FIGS. 1 and 2 are diagrams showing the configuration of the present invention, FIG. 3 is a diagram showing a state in which the diameter of the cam base circle is measured by a sizing device, FIG. 4 is a diagram showing the grinding cycle of the present invention, and FIG. a) is a diagram showing the uncut portion of the cam, Figure 5(b) is a diagram showing the order of reading the profile data, Figure 6 is the flow of Figure 4, and Figure 7 is rough grinding, coarse grinding, and fine rough grinding. , Finish grinding flow, Part 8
The figure shows the flow of spark out, Figure 9 shows the output signal of the sizing device, Figure 10 shows the flow of coordinate conversion, Figure 11 shows the conventional grinding cycle, and Figures 12 and 13 show the conventional cam base.

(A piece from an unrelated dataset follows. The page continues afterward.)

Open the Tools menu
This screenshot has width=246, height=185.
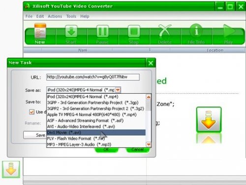pos(71,16)

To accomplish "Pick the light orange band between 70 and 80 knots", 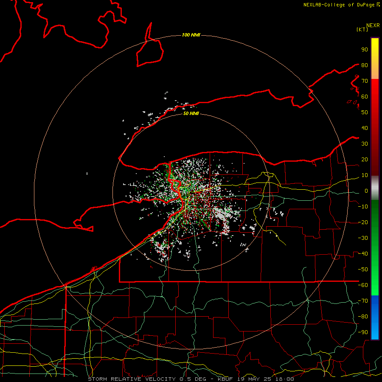I will point(375,73).
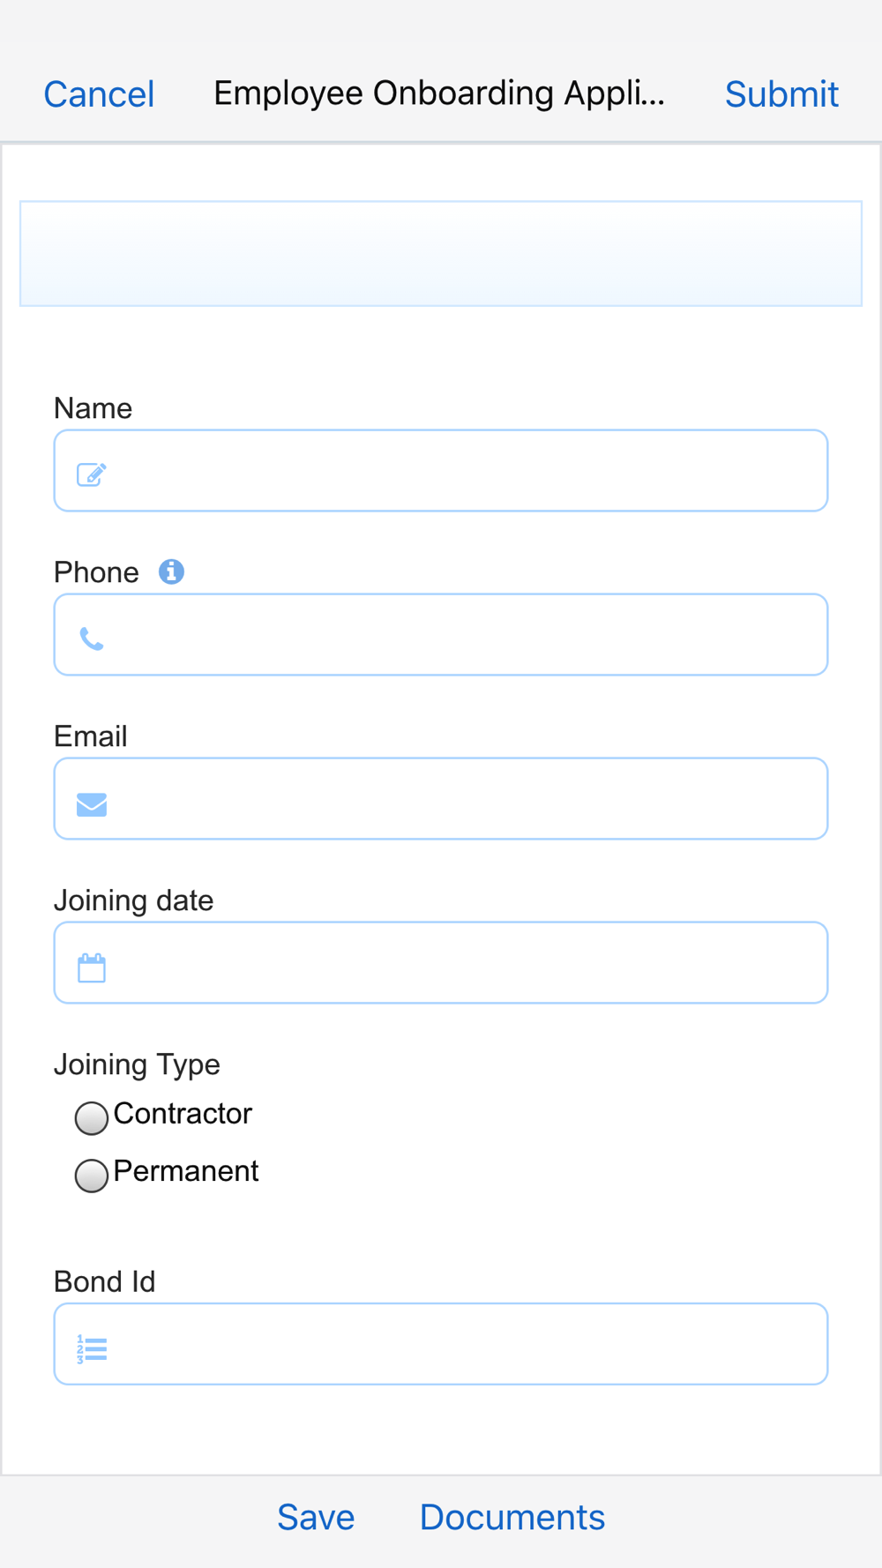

A diagram showing a state in which the diameter of a circle is measured. 1.40... Numerical control device, 2... Measuring device, 3.
11... Grindstone head, 15.22... Servo motor, 3
0... Feeler, 31... Sizing device, W... Camshaft.

Claims (1)

[Claims] In a cam grinding machine that grinds a cam on a camshaft by giving a rotational motion to a camshaft and generating motion and cutting motion to a grindstone head based on numerical control data programmed in advance in a numerical control device, A measuring device that stops the cutting motion midway through the cutting motion and measures a change in the diameter or radius of the circular portion of the cam due to the grinding process, and a measurement signal control device that reads the signal of the measuring device. a feed amount calculation device that calculates the feed amount to the finished dimension by subtracting the measured value of the measuring device from the finished dimension specified by the numerical control data; A cam grinding machine equipped with a constant feed control device that controls the constant feed of the grinding wheel head until the perfect circle part reaches the finished size.